(Saved entries)
=== Begin Enclosure ===
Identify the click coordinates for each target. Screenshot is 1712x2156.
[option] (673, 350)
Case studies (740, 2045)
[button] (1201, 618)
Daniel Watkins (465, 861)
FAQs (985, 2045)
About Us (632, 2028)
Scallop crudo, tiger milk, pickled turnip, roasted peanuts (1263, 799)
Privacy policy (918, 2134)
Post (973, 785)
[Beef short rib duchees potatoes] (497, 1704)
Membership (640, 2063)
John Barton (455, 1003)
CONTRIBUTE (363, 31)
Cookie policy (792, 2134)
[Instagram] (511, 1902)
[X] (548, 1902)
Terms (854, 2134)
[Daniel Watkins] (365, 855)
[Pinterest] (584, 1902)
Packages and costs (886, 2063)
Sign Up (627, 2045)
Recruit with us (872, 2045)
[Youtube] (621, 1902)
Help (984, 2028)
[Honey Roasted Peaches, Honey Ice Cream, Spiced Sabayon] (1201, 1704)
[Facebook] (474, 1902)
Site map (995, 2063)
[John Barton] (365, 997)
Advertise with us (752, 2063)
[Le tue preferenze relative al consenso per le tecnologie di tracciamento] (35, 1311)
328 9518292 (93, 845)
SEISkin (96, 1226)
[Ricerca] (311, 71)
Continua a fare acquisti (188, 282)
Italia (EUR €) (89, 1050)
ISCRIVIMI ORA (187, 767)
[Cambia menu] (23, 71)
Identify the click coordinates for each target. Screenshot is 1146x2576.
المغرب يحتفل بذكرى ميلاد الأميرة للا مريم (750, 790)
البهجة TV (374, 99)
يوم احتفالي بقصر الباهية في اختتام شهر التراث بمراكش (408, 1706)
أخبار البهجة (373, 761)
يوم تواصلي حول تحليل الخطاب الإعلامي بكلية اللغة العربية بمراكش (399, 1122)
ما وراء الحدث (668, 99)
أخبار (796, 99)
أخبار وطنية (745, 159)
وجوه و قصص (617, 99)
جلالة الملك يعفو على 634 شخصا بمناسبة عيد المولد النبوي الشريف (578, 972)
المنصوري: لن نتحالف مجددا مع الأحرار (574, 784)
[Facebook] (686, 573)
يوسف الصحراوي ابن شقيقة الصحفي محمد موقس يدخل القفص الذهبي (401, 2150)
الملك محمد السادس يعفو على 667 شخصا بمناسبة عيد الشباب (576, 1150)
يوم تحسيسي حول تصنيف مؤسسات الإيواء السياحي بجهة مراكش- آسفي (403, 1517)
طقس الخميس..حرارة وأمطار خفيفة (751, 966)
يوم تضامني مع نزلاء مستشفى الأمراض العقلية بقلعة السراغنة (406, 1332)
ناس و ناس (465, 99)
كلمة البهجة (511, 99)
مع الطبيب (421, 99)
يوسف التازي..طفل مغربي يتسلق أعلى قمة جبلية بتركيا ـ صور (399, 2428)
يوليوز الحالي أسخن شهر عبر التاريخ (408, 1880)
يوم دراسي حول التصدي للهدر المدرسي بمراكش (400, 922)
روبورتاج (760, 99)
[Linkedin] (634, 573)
=== End Enclosure ===
Starting with the line that contains "يوم تضامني مع", return each line through the last one of the data above, exactly as written and nothing more.

* WRITTEN ANSWER
يوم تضامني مع نزلاء مستشفى الأمراض العقلية بقلعة السراغنة (406, 1332)
ناس و ناس (465, 99)
كلمة البهجة (511, 99)
مع الطبيب (421, 99)
يوسف التازي..طفل مغربي يتسلق أعلى قمة جبلية بتركيا ـ صور (399, 2428)
يوليوز الحالي أسخن شهر عبر التاريخ (408, 1880)
يوم دراسي حول التصدي للهدر المدرسي بمراكش (400, 922)
روبورتاج (760, 99)
[Linkedin] (634, 573)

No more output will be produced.